▶ _Questões a responder_
**a)** Apresente tudo o que vai de "Descrevendo, é um" até "copos e música." no texto sobre Campo de Ourique, sem alterar nada.
**b)** Resuma o texto sobre Campo de Ourique em duas frases.

▶ _Trecho do documento_
------------------------------

Diário de um pai em casa. Dia 46


Campo de Ourique é um bairro histórico da cidade de Lisboa. É um local de coabitação, desde de memórias recuadas, entre operários e burguesias. Velhos e novos. Artistas, boémios e mundo empresarial. Pais que aqui viveram, que agora são avôs dos netos que também cá moram. Sempre foi essa a sua alma. E a génese do seu crescimento.

Hoje, Campo de Ourique, onde moro, vive rendido a modas e a preferências francesas, uma população migrante que parece desconhecer a história de um passado que mostrava, a olho nu, nas suas fronteiras, um gigantesco supermercado da droga à distância de um palmo do pulmão do bairro.

Descrevendo, é um local de romarias em busca de uma pausa à mesa nos cafés ou na vasta oferta de restauração, seja ela mais tradicional ou mais gourmet. De uma passagem por antigas casas de pasto, que desapareceram, e cubículos de provadores de vinhos e queijos. Ou um lugar em que um mercado concentra, em si mesmo, peixe, carne, frutas, produtos das hortas, copos e música.

------------------------------

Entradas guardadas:
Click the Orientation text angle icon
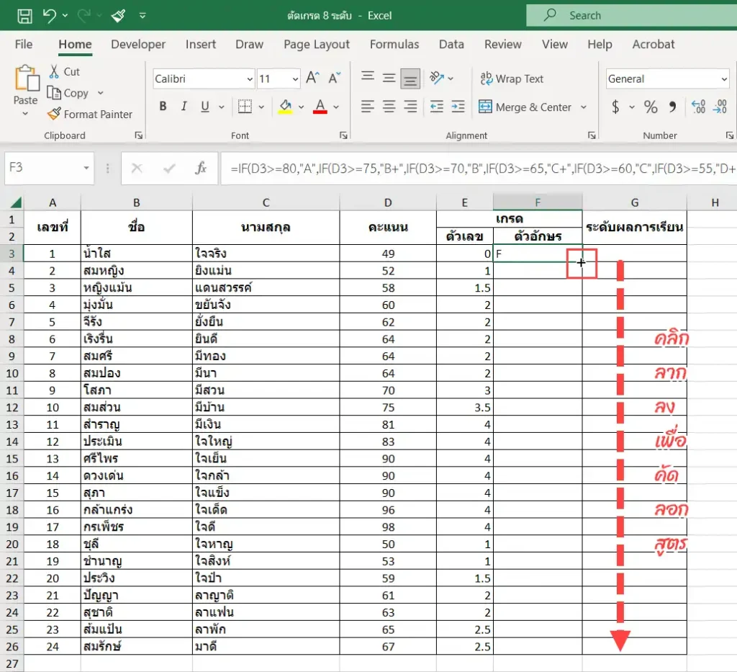This screenshot has height=672, width=737. pyautogui.click(x=437, y=78)
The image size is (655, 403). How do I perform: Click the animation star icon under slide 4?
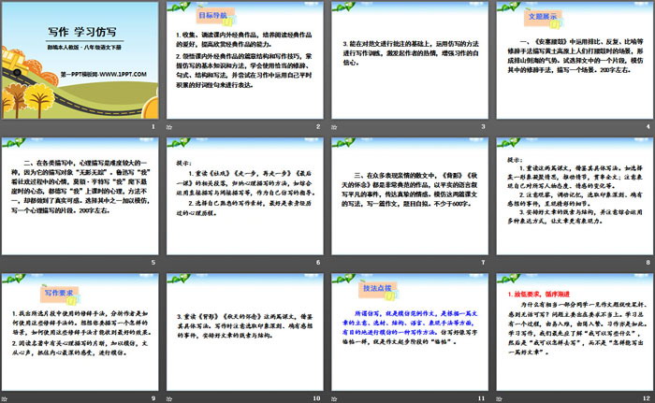click(500, 126)
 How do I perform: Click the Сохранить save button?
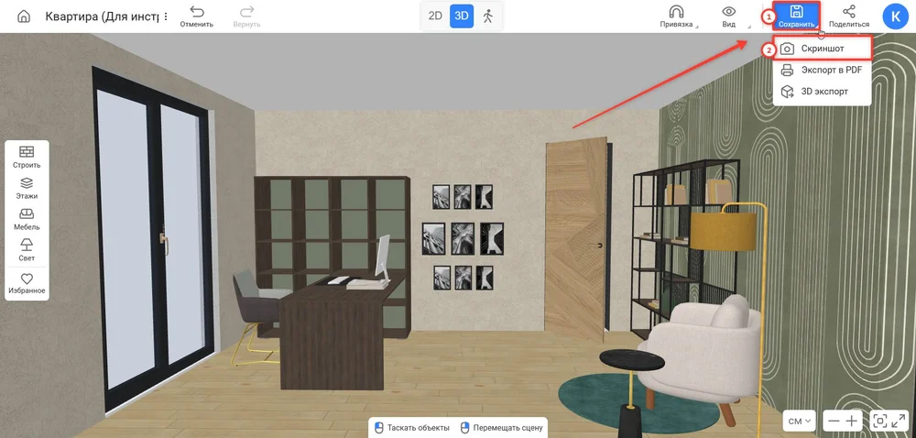click(x=796, y=16)
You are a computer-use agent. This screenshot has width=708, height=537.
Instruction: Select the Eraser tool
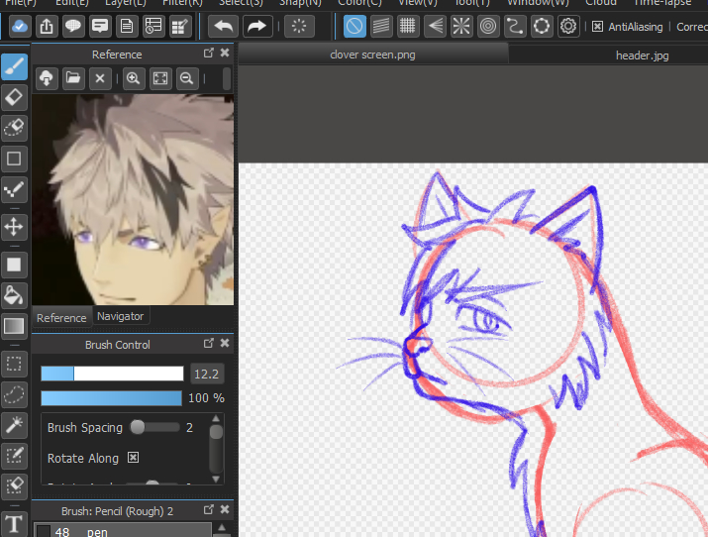[x=14, y=96]
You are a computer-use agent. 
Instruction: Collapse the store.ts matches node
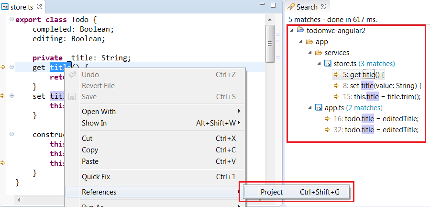(319, 64)
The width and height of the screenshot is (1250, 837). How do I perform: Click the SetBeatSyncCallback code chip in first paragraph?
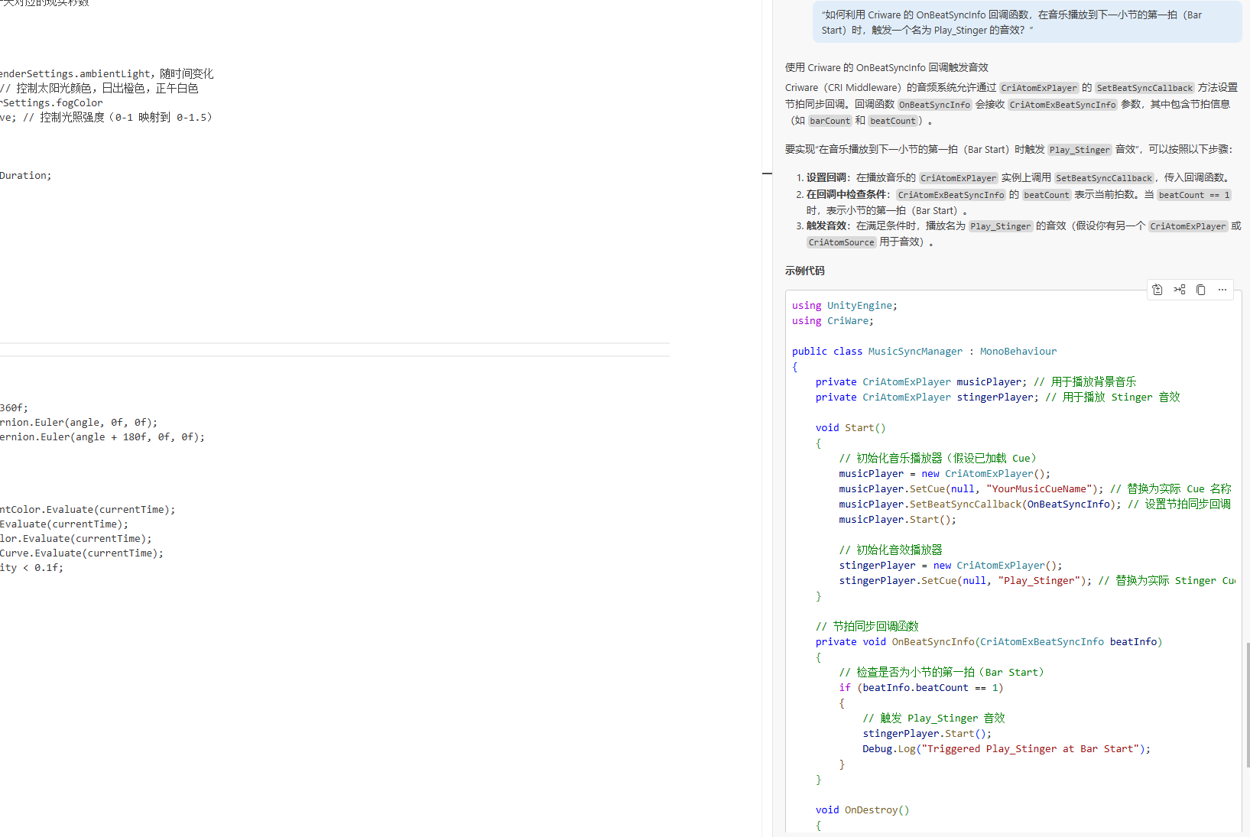tap(1144, 88)
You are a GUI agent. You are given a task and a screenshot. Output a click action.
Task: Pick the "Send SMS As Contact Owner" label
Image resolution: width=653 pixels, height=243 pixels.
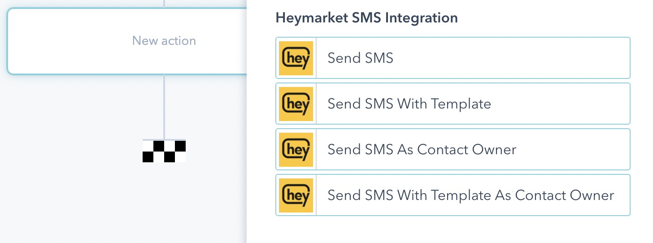[x=422, y=149]
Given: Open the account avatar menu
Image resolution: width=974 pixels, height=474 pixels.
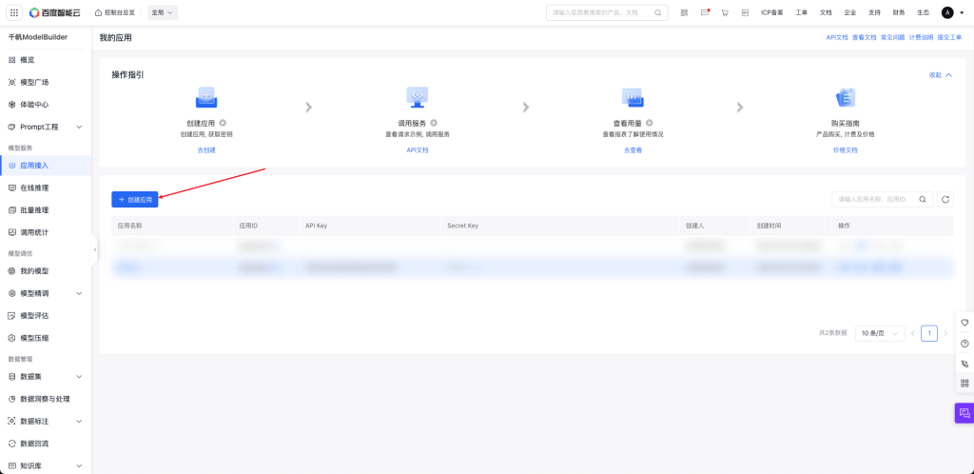Looking at the screenshot, I should 947,12.
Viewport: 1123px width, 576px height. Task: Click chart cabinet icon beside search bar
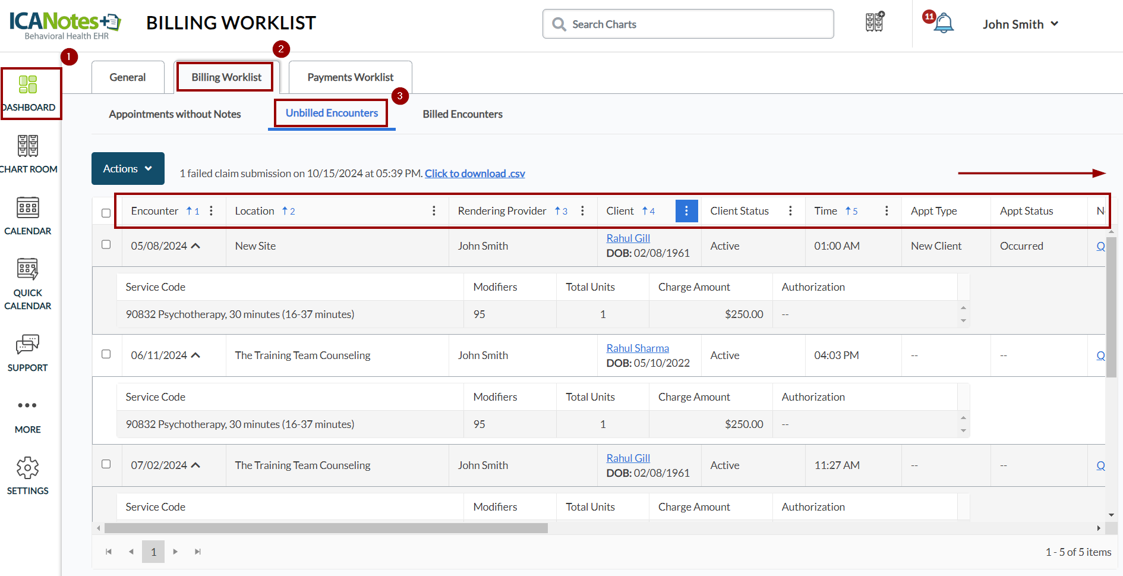pos(875,23)
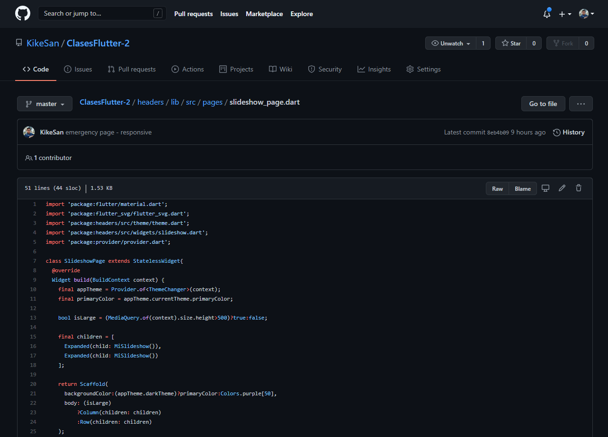Click the repository book icon
Image resolution: width=608 pixels, height=437 pixels.
point(18,43)
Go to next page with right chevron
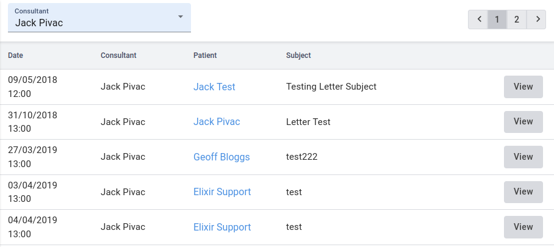Screen dimensions: 554x247 pyautogui.click(x=537, y=19)
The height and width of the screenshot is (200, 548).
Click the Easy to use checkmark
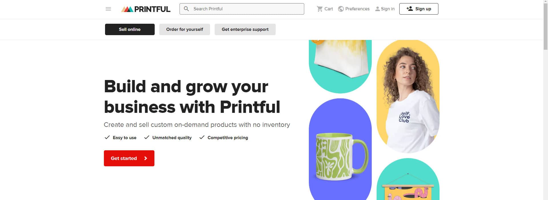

------------------------------

▶ _Resultados das tarefas_
**a)**
Descrevendo, é um local de romarias em busca de uma pausa à mesa nos cafés ou na vasta oferta de restauração, seja ela mais tradicional ou mais gourmet. De uma passagem por antigas casas de pasto, que desapareceram, e cubículos de provadores de vinhos e queijos. Ou um lugar em que um mercado concentra, em si mesmo, peixe, carne, frutas, produtos das hortas, copos e música.

**b)** Campo de Ourique é um bairro histórico de Lisboa onde, desde memórias recuadas, coabitam operários e burguesias, velhos e novos, artistas, boémios e mundo empresarial. Hoje o bairro vive rendido a modas e preferências francesas e é um local de romarias para quem busca uma pausa à mesa nos cafés, nos restaurantes ou num mercado que junta peixe, carne, frutas, produtos das hortas, copos e música.